An Image Problem II
Cyberratings.org, a non-profit technical testing organisation, recently released a report on eight NGFW firewalls. Seven of the vendors’ products tested received a recommended rating and one, Cisco, received a caution for their Firepower Threat Defense product .
CyberRatings Announces Enterprise Firewall Test Results – CyberRatings
The full report is behind a paywall but more insight is provided here:
I happened on this through an excellent new podcast called Packet Protectors which targets the intersection of networking and security. Their latest episode includes an interview with the CEO of Cyberratings and I recommend a listen.
One of the key findings of the NGFW report was that the majority of the traffic through firewalls (80% plus) is encrypted and thus decryption matters. When deploying a new firewall (of any ilk) I always recommend decryption but am surprised by how often clients shy away from it. There is some work and planning involved: you have use a trusted sub CA certificate on the firewall and make sure your hosts trust this and also anticipate that decryption will break access to some websites which use certificate pinning (and there are other sites you shouldn’t decrypt – banking, medical etc). Also, despite specalised chipsets for hardware firewalls, it is computationally expensive. In one role I had for a very large financial organisation, a large part of my job seemed to involve trying to work out what we could get away with not decrypting to try and keep a fleet of proxies’ CPUs from maxing out. OK, thinking about it, I can understand some reservations around decryption but still think they’re worth addressing.

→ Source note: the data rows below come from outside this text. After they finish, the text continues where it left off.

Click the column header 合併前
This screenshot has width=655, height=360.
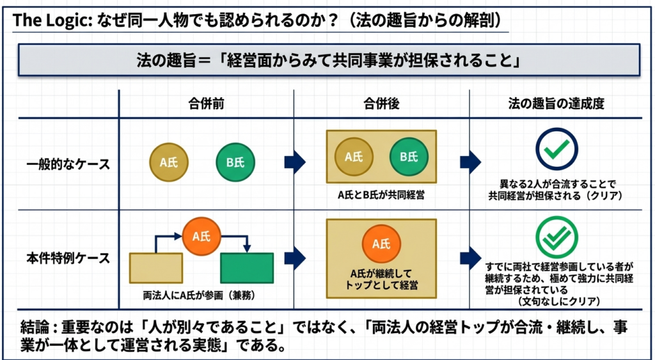point(206,104)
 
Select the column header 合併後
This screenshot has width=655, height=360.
point(381,104)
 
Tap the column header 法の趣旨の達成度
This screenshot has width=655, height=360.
point(556,104)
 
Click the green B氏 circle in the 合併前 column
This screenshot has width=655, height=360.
point(235,162)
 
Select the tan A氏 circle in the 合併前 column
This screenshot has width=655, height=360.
point(169,162)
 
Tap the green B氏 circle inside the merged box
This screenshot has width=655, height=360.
point(408,157)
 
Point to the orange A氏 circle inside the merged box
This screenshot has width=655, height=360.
point(381,244)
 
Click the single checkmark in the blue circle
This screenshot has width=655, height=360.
point(556,149)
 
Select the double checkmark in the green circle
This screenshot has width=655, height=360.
point(556,237)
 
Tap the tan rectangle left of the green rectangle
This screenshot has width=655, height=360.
point(156,268)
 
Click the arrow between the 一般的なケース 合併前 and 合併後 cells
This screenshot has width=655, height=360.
point(295,163)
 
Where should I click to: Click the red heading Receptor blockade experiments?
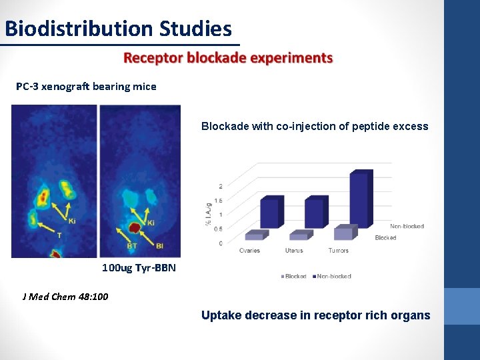click(228, 58)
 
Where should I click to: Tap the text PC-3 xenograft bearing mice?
click(87, 86)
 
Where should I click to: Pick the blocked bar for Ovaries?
click(255, 235)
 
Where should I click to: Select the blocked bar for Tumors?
click(345, 233)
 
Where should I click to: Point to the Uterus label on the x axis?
click(293, 251)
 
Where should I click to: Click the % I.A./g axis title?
click(208, 213)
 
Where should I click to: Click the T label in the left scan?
click(59, 235)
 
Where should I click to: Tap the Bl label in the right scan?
click(159, 246)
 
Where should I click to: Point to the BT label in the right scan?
click(132, 246)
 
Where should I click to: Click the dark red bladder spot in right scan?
click(135, 228)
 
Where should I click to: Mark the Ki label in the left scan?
click(71, 221)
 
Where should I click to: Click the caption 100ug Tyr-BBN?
click(139, 268)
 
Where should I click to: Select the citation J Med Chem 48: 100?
click(65, 297)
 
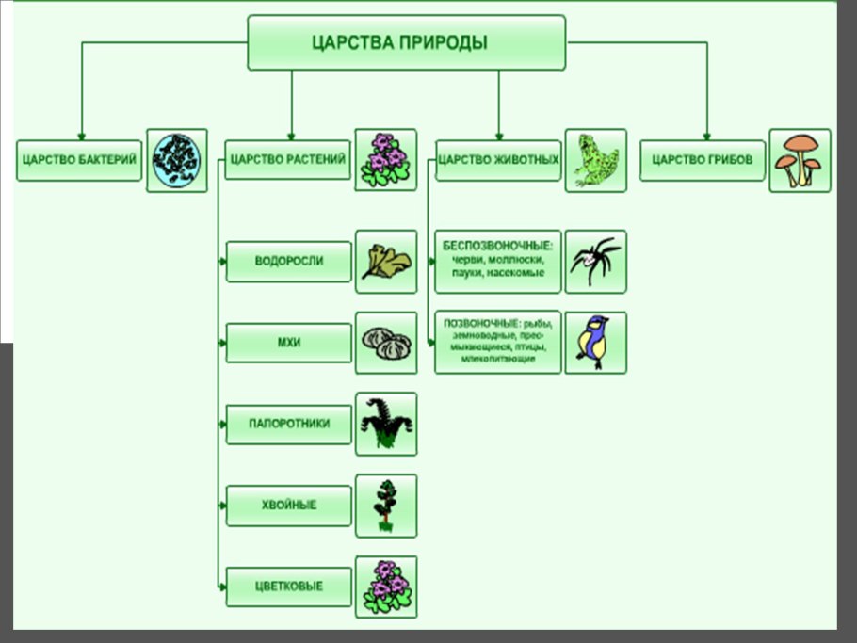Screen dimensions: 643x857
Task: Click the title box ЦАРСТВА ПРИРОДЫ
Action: tap(406, 42)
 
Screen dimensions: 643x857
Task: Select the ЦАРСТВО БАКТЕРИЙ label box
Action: tap(79, 160)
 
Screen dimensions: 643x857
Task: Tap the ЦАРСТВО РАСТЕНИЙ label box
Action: tap(287, 160)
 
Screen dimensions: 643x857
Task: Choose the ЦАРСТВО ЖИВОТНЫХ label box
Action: tap(498, 160)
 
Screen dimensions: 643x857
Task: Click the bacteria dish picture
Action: tap(177, 161)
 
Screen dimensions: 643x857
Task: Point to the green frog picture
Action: tap(595, 161)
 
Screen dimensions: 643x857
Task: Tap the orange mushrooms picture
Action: tap(800, 161)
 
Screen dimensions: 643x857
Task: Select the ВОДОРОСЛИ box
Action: tap(289, 261)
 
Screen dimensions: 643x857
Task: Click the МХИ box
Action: tap(289, 343)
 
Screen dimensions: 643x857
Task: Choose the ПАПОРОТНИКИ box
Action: tap(289, 424)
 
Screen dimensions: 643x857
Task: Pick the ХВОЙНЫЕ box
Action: tap(289, 506)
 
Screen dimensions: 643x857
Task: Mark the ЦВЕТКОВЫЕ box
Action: tap(289, 587)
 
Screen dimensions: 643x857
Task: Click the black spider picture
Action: tap(595, 261)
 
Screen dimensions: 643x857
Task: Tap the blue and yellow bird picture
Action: tap(595, 343)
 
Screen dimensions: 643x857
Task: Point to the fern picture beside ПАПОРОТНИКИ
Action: tap(386, 425)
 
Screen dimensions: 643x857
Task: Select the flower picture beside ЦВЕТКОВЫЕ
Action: tap(386, 587)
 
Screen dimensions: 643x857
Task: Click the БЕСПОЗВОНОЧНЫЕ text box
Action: tap(498, 261)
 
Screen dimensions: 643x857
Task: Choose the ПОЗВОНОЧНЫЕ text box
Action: tap(498, 343)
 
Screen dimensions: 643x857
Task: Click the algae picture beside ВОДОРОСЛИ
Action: tap(386, 262)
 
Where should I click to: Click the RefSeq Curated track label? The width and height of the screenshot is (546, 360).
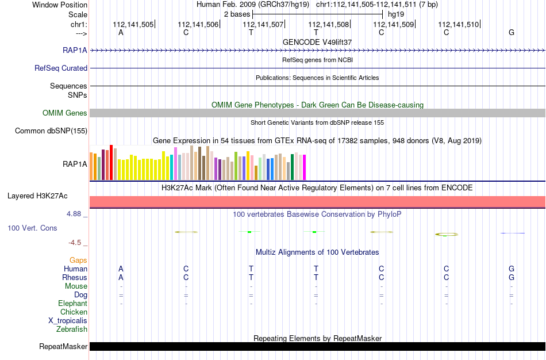coord(61,68)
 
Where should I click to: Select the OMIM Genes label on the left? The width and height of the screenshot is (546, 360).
coord(65,113)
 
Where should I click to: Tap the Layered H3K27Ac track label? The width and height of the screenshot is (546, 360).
coord(37,196)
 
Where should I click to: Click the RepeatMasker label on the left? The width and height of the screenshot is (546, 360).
coord(63,346)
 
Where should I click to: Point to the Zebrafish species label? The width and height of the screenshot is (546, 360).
coord(72,329)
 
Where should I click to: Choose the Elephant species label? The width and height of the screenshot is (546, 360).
coord(73,303)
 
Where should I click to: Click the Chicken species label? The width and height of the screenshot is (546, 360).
coord(74,312)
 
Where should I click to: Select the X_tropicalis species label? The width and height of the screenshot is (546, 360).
coord(68,321)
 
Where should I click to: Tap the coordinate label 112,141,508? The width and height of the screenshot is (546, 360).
coord(328,24)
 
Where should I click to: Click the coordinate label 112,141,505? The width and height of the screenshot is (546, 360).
coord(133,24)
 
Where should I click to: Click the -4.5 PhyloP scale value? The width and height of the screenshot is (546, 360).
coord(75,243)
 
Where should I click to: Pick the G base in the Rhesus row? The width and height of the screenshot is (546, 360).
coord(512,277)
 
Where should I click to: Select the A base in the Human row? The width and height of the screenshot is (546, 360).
coord(121,269)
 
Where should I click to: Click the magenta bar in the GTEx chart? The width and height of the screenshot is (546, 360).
coord(305,167)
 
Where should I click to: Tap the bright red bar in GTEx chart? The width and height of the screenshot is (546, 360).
coord(111,162)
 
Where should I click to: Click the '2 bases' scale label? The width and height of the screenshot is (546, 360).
coord(237,14)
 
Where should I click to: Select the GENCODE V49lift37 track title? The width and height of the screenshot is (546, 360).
coord(317,42)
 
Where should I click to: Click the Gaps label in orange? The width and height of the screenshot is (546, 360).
coord(78,261)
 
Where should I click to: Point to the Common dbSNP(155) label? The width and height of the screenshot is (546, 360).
coord(51,131)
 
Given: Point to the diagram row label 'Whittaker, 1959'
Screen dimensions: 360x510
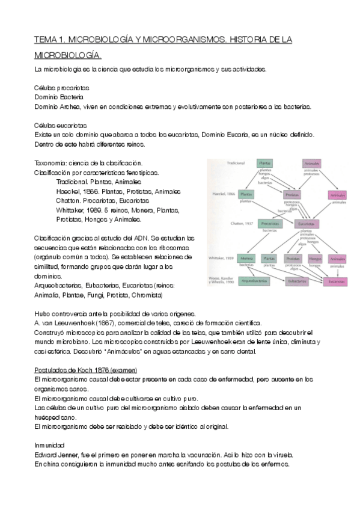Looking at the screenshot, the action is pyautogui.click(x=221, y=257).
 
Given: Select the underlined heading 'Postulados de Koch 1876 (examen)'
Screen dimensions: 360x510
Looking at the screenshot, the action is pyautogui.click(x=85, y=369).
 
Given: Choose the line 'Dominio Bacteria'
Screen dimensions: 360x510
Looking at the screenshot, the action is pyautogui.click(x=59, y=96).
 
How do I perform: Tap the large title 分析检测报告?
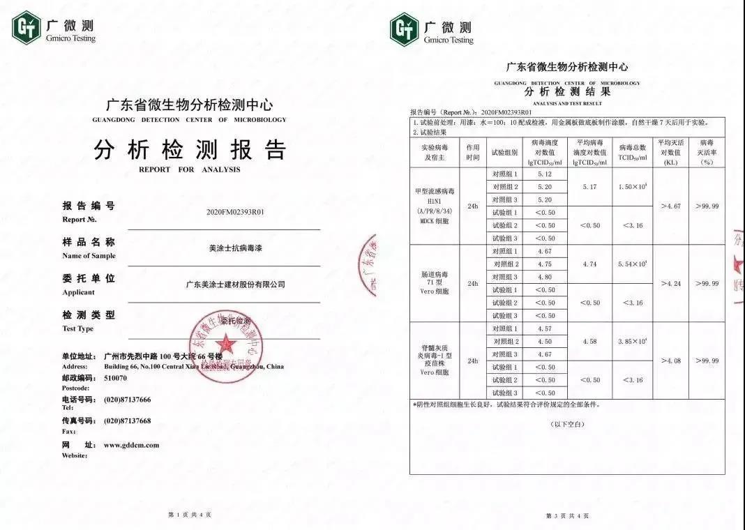(x=189, y=150)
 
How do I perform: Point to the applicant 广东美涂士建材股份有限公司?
(x=236, y=285)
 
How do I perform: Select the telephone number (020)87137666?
(x=128, y=400)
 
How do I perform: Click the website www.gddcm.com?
(x=131, y=445)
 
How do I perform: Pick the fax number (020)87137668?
(x=128, y=421)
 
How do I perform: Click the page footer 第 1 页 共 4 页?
(x=190, y=515)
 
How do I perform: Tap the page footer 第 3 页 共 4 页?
(x=567, y=515)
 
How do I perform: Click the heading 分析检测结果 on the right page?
(x=567, y=92)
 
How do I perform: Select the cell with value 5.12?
(x=544, y=174)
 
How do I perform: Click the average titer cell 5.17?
(x=589, y=187)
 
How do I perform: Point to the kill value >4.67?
(x=670, y=206)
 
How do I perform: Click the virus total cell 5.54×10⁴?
(x=632, y=264)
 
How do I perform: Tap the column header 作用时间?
(x=473, y=153)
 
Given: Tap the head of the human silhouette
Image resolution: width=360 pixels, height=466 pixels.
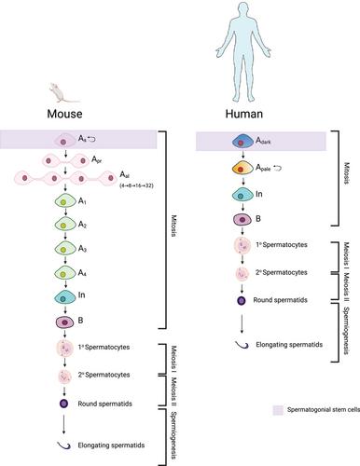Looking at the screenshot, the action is [243, 10].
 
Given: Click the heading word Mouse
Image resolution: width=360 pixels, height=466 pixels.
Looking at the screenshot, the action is [64, 114].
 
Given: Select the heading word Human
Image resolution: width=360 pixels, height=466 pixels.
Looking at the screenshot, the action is [244, 114].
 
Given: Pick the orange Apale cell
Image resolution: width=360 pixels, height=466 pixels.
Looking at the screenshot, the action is [243, 169].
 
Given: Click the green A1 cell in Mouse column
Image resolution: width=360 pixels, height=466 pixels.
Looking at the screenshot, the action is [65, 201].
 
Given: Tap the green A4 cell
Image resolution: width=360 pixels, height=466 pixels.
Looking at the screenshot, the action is [65, 273].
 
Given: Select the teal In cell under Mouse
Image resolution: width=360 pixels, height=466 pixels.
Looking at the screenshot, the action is [65, 297].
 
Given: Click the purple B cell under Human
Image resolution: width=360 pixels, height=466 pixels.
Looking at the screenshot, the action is [242, 219].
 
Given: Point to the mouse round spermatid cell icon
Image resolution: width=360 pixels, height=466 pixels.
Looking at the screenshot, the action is [63, 404].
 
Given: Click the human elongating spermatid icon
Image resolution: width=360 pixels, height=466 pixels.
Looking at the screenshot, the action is [242, 345].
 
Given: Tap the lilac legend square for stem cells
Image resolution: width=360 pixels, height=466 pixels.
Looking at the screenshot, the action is [278, 410].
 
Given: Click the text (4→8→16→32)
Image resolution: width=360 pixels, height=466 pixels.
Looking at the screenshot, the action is [136, 186].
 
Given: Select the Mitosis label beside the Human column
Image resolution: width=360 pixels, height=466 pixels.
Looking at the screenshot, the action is [347, 173].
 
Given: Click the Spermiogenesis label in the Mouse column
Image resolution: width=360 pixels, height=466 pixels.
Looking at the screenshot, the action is [173, 435].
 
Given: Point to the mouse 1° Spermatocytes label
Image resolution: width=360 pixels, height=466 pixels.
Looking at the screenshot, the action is [104, 347].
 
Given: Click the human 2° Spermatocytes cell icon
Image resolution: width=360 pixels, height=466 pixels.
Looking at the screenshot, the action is [242, 273].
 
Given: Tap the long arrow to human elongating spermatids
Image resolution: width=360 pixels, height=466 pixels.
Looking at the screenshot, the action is [242, 323].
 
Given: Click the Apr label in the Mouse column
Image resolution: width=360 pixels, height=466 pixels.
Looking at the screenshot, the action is [96, 159].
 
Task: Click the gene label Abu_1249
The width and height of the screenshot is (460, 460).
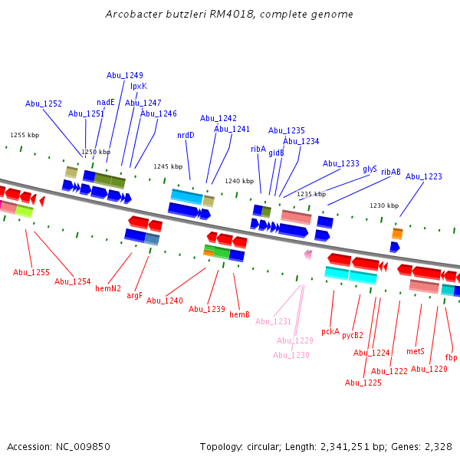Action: click(124, 75)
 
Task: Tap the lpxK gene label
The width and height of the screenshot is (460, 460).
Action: click(138, 86)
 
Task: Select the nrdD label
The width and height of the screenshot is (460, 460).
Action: click(186, 135)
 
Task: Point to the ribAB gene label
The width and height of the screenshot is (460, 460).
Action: click(390, 172)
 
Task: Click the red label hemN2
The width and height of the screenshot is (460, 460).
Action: click(108, 288)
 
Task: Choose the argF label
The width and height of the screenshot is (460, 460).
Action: click(134, 295)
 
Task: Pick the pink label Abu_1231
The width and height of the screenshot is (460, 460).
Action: click(274, 321)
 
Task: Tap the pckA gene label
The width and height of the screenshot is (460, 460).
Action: click(330, 331)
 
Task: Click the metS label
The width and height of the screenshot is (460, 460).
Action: click(416, 351)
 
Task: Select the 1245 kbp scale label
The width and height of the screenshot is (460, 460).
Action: click(168, 166)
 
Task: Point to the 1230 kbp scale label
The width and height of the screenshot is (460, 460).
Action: click(384, 205)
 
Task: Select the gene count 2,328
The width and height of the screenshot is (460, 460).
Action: click(438, 446)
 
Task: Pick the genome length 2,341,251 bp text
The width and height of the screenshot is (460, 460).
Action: click(348, 446)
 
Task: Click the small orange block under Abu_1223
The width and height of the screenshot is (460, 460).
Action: click(397, 233)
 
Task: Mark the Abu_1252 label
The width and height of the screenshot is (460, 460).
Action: click(44, 104)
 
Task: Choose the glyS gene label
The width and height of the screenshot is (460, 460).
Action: click(370, 169)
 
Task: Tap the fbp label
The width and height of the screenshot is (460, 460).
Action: click(451, 357)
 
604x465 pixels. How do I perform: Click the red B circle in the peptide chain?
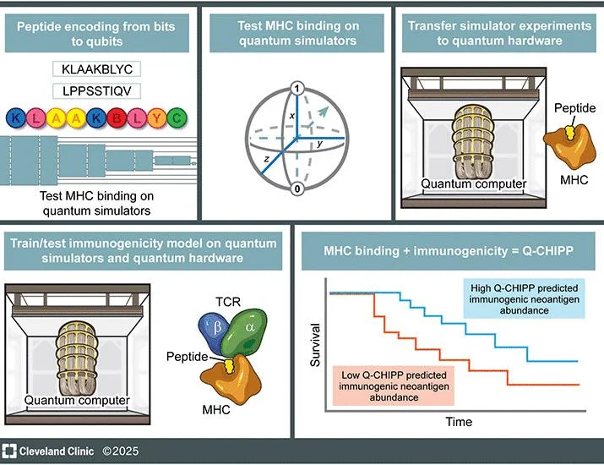click(x=117, y=118)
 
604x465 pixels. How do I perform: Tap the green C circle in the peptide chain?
click(x=177, y=118)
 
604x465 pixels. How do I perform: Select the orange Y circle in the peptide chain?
click(x=157, y=118)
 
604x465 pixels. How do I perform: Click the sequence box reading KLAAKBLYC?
click(x=96, y=69)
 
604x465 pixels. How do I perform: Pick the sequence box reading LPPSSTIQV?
click(x=96, y=91)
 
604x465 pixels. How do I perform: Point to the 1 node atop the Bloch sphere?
click(x=297, y=89)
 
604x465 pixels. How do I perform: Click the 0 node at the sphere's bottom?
click(x=297, y=189)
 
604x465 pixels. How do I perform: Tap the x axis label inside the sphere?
click(x=292, y=115)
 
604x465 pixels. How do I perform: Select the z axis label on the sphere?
click(x=267, y=158)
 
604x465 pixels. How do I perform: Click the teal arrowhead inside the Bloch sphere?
click(x=324, y=111)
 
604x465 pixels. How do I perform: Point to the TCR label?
click(x=228, y=302)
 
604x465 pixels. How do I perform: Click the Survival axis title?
click(x=315, y=345)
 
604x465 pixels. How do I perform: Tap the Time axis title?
click(x=459, y=421)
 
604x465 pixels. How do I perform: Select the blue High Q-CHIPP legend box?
click(x=524, y=298)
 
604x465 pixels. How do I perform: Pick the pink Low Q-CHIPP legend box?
click(x=394, y=386)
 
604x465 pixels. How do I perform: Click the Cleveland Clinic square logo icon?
click(x=8, y=451)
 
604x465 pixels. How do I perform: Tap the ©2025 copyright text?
click(x=120, y=451)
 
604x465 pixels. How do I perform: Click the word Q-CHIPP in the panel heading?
click(x=547, y=251)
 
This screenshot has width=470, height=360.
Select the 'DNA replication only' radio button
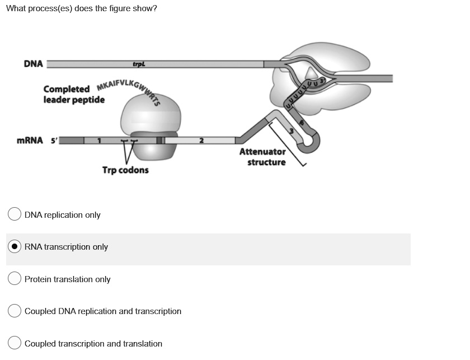click(15, 214)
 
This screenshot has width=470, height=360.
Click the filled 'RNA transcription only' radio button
click(15, 247)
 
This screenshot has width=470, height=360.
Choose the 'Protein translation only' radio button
click(15, 279)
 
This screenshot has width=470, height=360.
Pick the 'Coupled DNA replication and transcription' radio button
click(15, 311)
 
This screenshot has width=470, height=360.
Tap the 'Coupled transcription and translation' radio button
click(15, 343)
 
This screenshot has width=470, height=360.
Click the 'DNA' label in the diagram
click(33, 63)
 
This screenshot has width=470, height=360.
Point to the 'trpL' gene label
click(139, 64)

In other matters, I recently got tangentially involved with a HPC (high performance computing) project and the throughput requirements required were staggering – such that the firewalls required would be typically used by service providers and couldn’t be accommodated in the first year’s budget. It did give me an insight into a new (to me) way of networking with linux-based NOS’s in leaf and spine topologies. So I have been playing with the SONIC NOS in GNS3 and hope to blog on this soon.